Learn R Programming

survival (version 3.3-1)

pseudo: Pseudo values for survival.

Description

Produce pseudo values from a survival curve.

Usage

pseudo(fit, times, type, addNA=TRUE, data.frame=FALSE, minus1=FALSE, ...)

Value

A vector, matrix, or array. The first dimension is always the number of observations in fit object, in the same order as the original data set (less any missing values that were removed when creating the survfit object); the second, if applicable, corresponds to fit$states, e.g., multi-state survival, and the last dimension to the selected time points.

For the data.frame option, a data frame containing values for id, time, and pseudo. If the original survfit call contained an

id statement, then the values in the id column will be taken from that variable. If the id statement has a simple form, e.g., id = patno, then the name of the id column will be `patno', otherwise it will be named `(id)'.

Arguments

fit

a survfit object, or one that inherits that class.

times

a vector of time points, at which to evaluate the pseudo values.

type

the type of value, either the probabilty in state pstate, the cumulative hazard cumhaz or the expected sojourn time in the state sojourn.

addNA

If any observations were removed due to missing values in the fit object, add those rows (as NA) into the return.
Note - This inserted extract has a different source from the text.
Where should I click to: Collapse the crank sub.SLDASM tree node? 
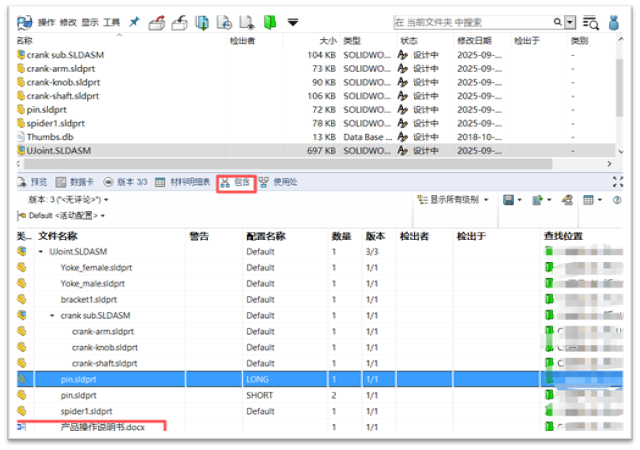[x=52, y=315]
This causes the result of pseudo to match the original dataframe.

data.frame

if TRUE, return the data in "long" form as a data.frame with id, time, and pseudo as variables.

minus1

use n-1 as the multiplier rather than n

.

...

other arguments to the residuals.survfit function, which does the majority of the work, e.g., collapse and weighted.

Details

This function computes pseudo values based on a first order Taylor series, also known as the "infinitesimal jackknife" (IJ) or "dfbeta" residuals. To be completely correct these results could perhaps be called `IJ pseudo values' or even pseudo psuedo-values. For moderate to large data, however, the resulting values will be almost identical, numerically, to the ordinary jackknife.

A primary advantage of this approach is computational speed. Other features, neither good nor bad, are that they will agree with robust standard errors of other survival package estimates, which are based on the IJ, and that the mean of the estimates, over subjects, is exactly the underlying survival estimate.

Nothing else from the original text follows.